Not the whole appliance, only the primary winding of the transformer or the primary side of a SMPS. But since this is inside the appliance, it doesn't really matter. I don't know if there's even a rule that says how to wire L and N on a Schuko socket, so I think it's a fair assumption that half the appliances are plugged in one way and the other half the other way.
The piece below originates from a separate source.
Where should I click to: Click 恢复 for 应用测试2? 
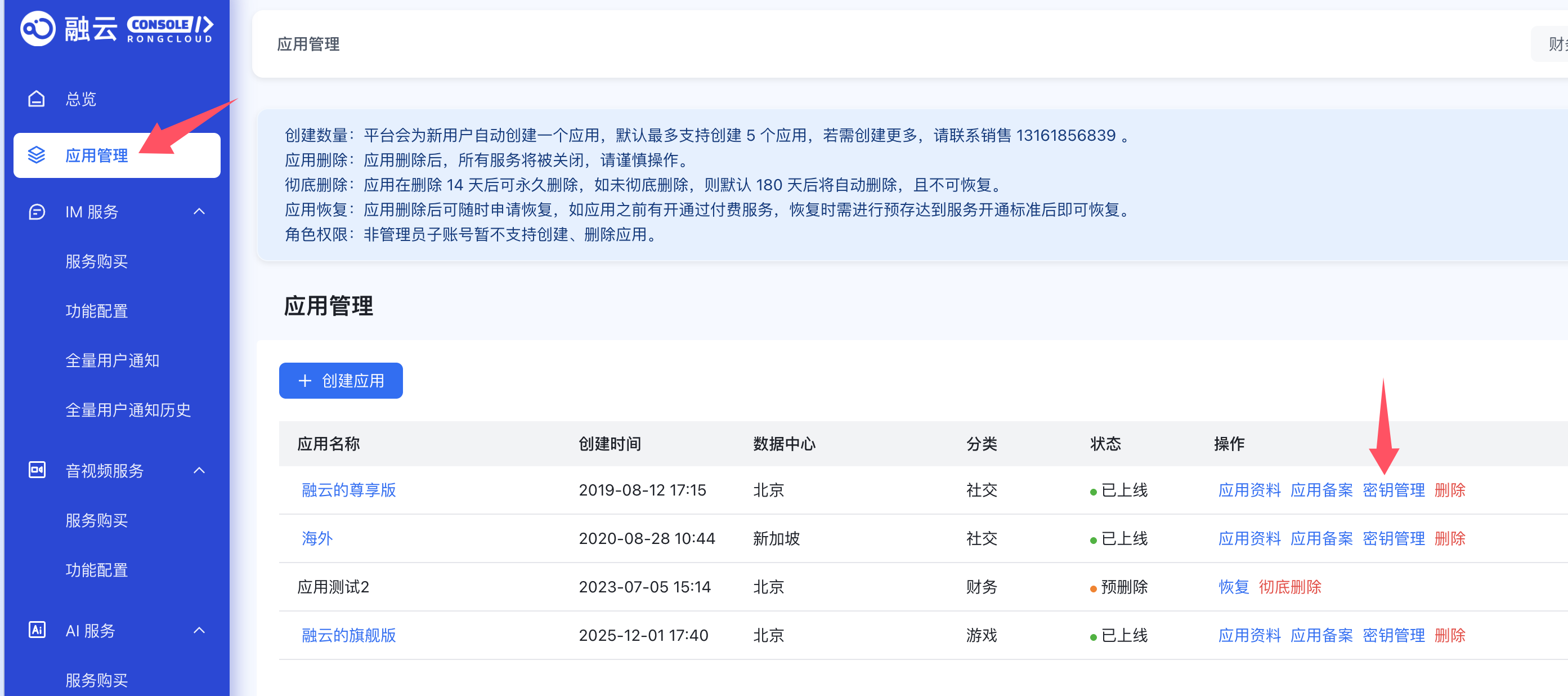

Even floor or table lamps come with single pole switches over here and in this case the potential danger is a lot bigger because the contacts in the E14 or E27 fitting are exposed when no bulb is installed. When installing a bulb, I always take care not to come close to the threaded part with my fingers, in 50% of the cases this part carries mains voltage, even when switched off.
 

giralfino

Member
2009-02-28 9:20 pm
I think I'll go with a 9V AC transformer. If I'm not wrong, this transformer with a rectifier will have an output of (9 x 1.4) - 1.4 = 11.2V DC (or better, between 9V and 13.5V considering fluctuations in the main 220V). These values are OK for my amp.
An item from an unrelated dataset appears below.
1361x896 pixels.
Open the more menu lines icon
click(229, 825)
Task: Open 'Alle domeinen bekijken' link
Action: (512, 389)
Now I'm asking advice for the bridge rectifier and smoothing capacitors:
I have this rectifier: D5SBA20 - is this OK for my amp?
What capacity do I need for smoothing? I have 2x4700uF caps but I suspect they are not big enough.
And what voltage rating do I need? Is 16V enough or is it better 25V?

Thanks, Ralf
 
I think I'll go with a 9V AC transformer.
And what voltage rating do I need? Is 16V enough or is it better 25V?
16V caps should be OK, but you should really check (measure) your worst case highest voltage from the transformer before getting this close on cap voltage rating.
Safer to go with 25V caps and those will allow you to use a 15Vac transformer for your next project.